Expats set decision deadline
EXPATRIATE civil servants yesterday warned they would take the Government to court if there was no decision on four colleagues' applications to switch to local terms within two weeks.
Association of Expatriate Civil Servants president Royston Griffey yesterday met the acting Secretary for the Civil Service, Stuart Harbinson, to discuss the applications.
The four officers' contracts expire within two weeks.
''No decision has been made so far. That disappoints us,'' he said after the meeting.
''It's always very stressful and anxious for the individual officer waiting day after day, week after week for a decision on whether he is going to have a new contract or not,'' he said.
Mr Harbinson gave assurances the Government would make a decision on one case within two days and the remaining cases in about a week, he said.
The association would decide at its annual general meeting on November 18 whether the affected officers should prosecute the Government.
''We have to regard that as our deadline,'' Mr Griffey said.
He said the association would take their cases to court if the Government continued to unreasonably reject officers' applications to change to local terms.
''If the decision turned out to be favourable in these cases by that time, naturally we wouldn't be so anxious to go to court,'' he said.
Mr Griffey warned that the Government should not repeatedly reject qualified applicants' bids to change to local terms.
He said that in the three months since the Government announced that expatriate contract officers could switch to local terms, none of the 100 applications submitted had been approved.
''Four cases have been rejected and one has been withdrawn.
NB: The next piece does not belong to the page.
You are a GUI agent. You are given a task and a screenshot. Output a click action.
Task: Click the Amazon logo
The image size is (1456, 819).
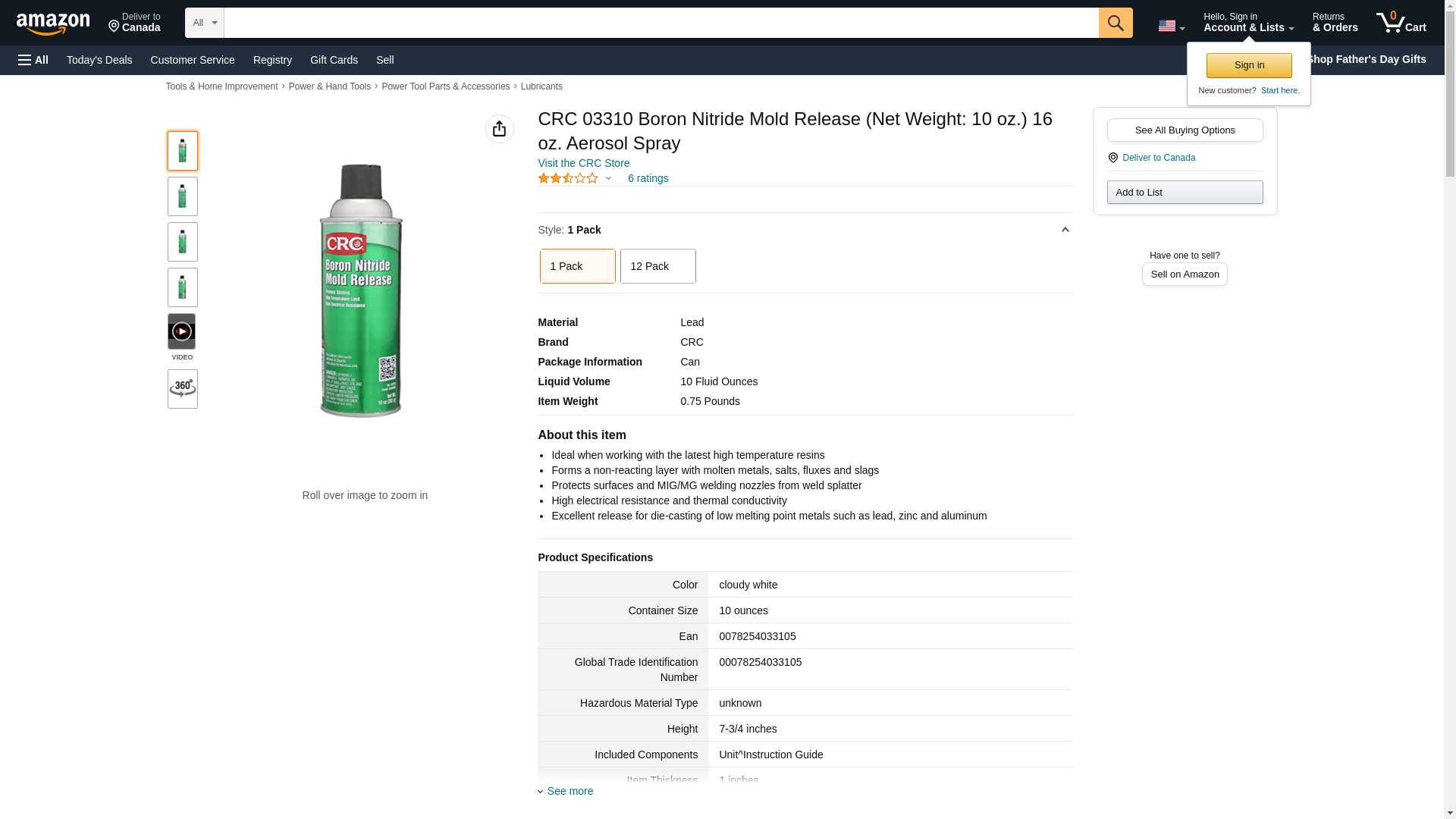[53, 24]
The other 95 cases are still under consideration.
''There's 95 applications in. If the Government are only going to approve one or two applications as a token gesture, we will go straight to court,'' he said.
Mr Griffey said some of the affected officers were determined to sue the Government if their applications were rejected.
He conceded that the association had not prosecuted the Government so far because it was hard to find a plaintiff who was determined to stay in Hong Kong to sue the Government.
''We need a plaintiff who is determined to stick it out and continue with the fight,'' he said.
Most officers who left Hong Kong after failing to get their contract renewed did not want to prosecute the Government, he said.
''It's very difficult to carry on with the case say 10,000 kilometres away.'' The association passed a resolution last month allowing the president to initiate legal action against the Government whenever he considered it appropriate to do so.
The Government announced in July that qualified overseas contract officers would be allowed to extend their existing contracts once under local contract terms. The decision came after the Government conceded that its localisation policy was in breach of the Bill of Rights.
The policy switch was strongly criticised by local civil servants and legislators.
A bill to freeze the policy was tabled in the Legislative Council on Wednesday and is expected to be passed within a couple of weeks.